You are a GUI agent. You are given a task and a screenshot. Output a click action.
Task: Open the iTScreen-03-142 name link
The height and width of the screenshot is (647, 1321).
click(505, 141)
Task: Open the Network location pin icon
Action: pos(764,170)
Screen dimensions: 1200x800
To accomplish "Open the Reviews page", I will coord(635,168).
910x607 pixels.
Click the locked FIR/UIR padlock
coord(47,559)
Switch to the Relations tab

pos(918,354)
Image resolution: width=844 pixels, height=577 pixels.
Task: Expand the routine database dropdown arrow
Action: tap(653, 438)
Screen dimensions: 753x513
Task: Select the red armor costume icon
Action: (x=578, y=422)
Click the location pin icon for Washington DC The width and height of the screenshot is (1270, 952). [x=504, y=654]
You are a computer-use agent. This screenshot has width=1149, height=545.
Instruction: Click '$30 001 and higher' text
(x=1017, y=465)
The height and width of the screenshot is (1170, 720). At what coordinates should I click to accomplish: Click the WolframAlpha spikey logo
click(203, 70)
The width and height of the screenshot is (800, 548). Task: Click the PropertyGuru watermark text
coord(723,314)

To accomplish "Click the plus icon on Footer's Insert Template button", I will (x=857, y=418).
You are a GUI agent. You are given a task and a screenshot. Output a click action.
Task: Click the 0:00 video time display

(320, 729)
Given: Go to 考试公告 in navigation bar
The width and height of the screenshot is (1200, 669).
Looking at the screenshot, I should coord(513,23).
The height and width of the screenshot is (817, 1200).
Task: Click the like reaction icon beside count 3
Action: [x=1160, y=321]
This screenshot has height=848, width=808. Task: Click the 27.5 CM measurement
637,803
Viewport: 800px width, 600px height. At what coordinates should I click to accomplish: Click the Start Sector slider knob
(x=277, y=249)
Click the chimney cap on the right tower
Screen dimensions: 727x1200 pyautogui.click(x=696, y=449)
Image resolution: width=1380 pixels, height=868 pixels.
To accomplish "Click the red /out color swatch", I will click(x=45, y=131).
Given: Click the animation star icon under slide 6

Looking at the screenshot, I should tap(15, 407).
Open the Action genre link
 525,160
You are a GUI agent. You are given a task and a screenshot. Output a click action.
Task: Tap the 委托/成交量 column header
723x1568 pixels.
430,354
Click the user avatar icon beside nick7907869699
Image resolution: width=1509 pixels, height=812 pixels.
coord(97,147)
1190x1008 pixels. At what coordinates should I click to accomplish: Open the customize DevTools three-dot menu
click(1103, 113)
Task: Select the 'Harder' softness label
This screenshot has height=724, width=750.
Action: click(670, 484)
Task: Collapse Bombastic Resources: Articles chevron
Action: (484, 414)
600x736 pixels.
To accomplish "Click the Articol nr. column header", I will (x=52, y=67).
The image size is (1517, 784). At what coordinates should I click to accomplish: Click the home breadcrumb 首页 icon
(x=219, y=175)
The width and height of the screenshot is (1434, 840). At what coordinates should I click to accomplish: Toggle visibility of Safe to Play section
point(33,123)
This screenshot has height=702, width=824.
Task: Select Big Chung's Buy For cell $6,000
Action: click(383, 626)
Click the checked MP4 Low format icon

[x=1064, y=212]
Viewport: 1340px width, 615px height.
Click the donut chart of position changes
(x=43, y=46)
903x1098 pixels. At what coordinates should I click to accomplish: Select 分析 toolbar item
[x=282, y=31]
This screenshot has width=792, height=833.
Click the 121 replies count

________________

▶ [EXERCISE BRIEF]: Render each line of the data above as a row of a Markdown table with the columns "Row" and "Line", numbering the rows in order and leaving out blank lines.

▶ [WRITTEN SOLUTION]:
| Row | Line |
|---|---|
| 1 | You are a GUI agent. You are given a task and a screenshot. Output a click action. |
| 2 | Task: Open the iTScreen-03-142 name link |
| 3 | The height and width of the screenshot is (647, 1321). |
| 4 | click(505, 141) |
| 5 | Task: Open the Network location pin icon |
| 6 | Action: pos(764,170) |
| 7 | Screen dimensions: 1200x800 |
| 8 | To accomplish "Open the Reviews page", I will coord(635,168). |
| 9 | 910x607 pixels. |
| 10 | Click the locked FIR/UIR padlock |
| 11 | coord(47,559) |
| 12 | Switch to the Relations tab |
| 13 | pos(918,354) |
| 14 | Image resolution: width=844 pixels, height=577 pixels. |
| 15 | Task: Expand the routine database dropdown arrow |
| 16 | Action: tap(653, 438) |
| 17 | Screen dimensions: 753x513 |
| 18 | Task: Select the red armor costume icon |
| 19 | Action: (x=578, y=422) |
| 20 | Click the location pin icon for Washington DC The width and height of the screenshot is (1270, 952). [x=504, y=654] |
| 21 | You are a computer-use agent. This screenshot has width=1149, height=545. |
| 22 | Instruction: Click '$30 001 and higher' text |
| 23 | (x=1017, y=465) |
| 24 | The height and width of the screenshot is (1170, 720). At what coordinates should I click to accomplish: Click the WolframAlpha spikey logo |
| 25 | click(203, 70) |
| 26 | The width and height of the screenshot is (800, 548). Task: Click the PropertyGuru watermark text |
| 27 | coord(723,314) |
| 28 | To accomplish "Click the plus icon on Footer's Insert Template button", I will (x=857, y=418). |
| 29 | You are a GUI agent. You are given a task and a screenshot. Output a click action. |
| 30 | Task: Click the 0:00 video time display |
| 31 | (320, 729) |
| 32 | Given: Go to 考试公告 in navigation bar |
| 33 | The width and height of the screenshot is (1200, 669). |
| 34 | Looking at the screenshot, I should coord(513,23). |
| 35 | The height and width of the screenshot is (817, 1200). |
| 36 | Task: Click the like reaction icon beside count 3 |
| 37 | Action: [x=1160, y=321] |
| 38 | This screenshot has height=848, width=808. Task: Click the 27.5 CM measurement |
| 39 | 637,803 |
| 40 | Viewport: 800px width, 600px height. At what coordinates should I click to accomplish: Click the Start Sector slider knob |
| 41 | (x=277, y=249) |
| 42 | Click the chimney cap on the right tower |
| 43 | Screen dimensions: 727x1200 pyautogui.click(x=696, y=449) |
| 44 | Image resolution: width=1380 pixels, height=868 pixels. |
| 45 | To accomplish "Click the red /out color swatch", I will click(x=45, y=131). |
| 46 | Given: Click the animation star icon under slide 6 |
| 47 | Looking at the screenshot, I should tap(15, 407). |
| 48 | Open the Action genre link |
| 49 |  525,160 |
| 50 | You are a GUI agent. You are given a task and a screenshot. Output a click action. |
| 51 | Task: Tap the 委托/成交量 column header |
| 52 | 723x1568 pixels. |
| 53 | 430,354 |
| 54 | Click the user avatar icon beside nick7907869699 |
| 55 | Image resolution: width=1509 pixels, height=812 pixels. |
| 56 | coord(97,147) |
| 57 | 1190x1008 pixels. At what coordinates should I click to accomplish: Open the customize DevTools three-dot menu |
| 58 | click(1103, 113) |
| 59 | Task: Select the 'Harder' softness label |
| 60 | This screenshot has height=724, width=750. |
| 61 | Action: click(670, 484) |
| 62 | Task: Collapse Bombastic Resources: Articles chevron |
| 63 | Action: (484, 414) |
| 64 | 600x736 pixels. |
| 65 | To accomplish "Click the Articol nr. column header", I will (x=52, y=67). |
| 66 | The image size is (1517, 784). At what coordinates should I click to accomplish: Click the home breadcrumb 首页 icon |
| 67 | (x=219, y=175) |
| 68 | The width and height of the screenshot is (1434, 840). At what coordinates should I click to accomplish: Toggle visibility of Safe to Play section |
| 69 | point(33,123) |
| 70 | This screenshot has height=702, width=824. |
| 71 | Task: Select Big Chung's Buy For cell $6,000 |
| 72 | Action: click(383, 626) |
| 73 | Click the checked MP4 Low format icon |
| 74 | [x=1064, y=212] |
| 75 | Viewport: 1340px width, 615px height. |
| 76 | Click the donut chart of position changes |
| 77 | (x=43, y=46) |
| 78 | 903x1098 pixels. At what coordinates should I click to accomplish: Select 分析 toolbar item |
| 79 | [x=282, y=31] |
| 80 | This screenshot has width=792, height=833. |
| 81 | Click the 121 replies count |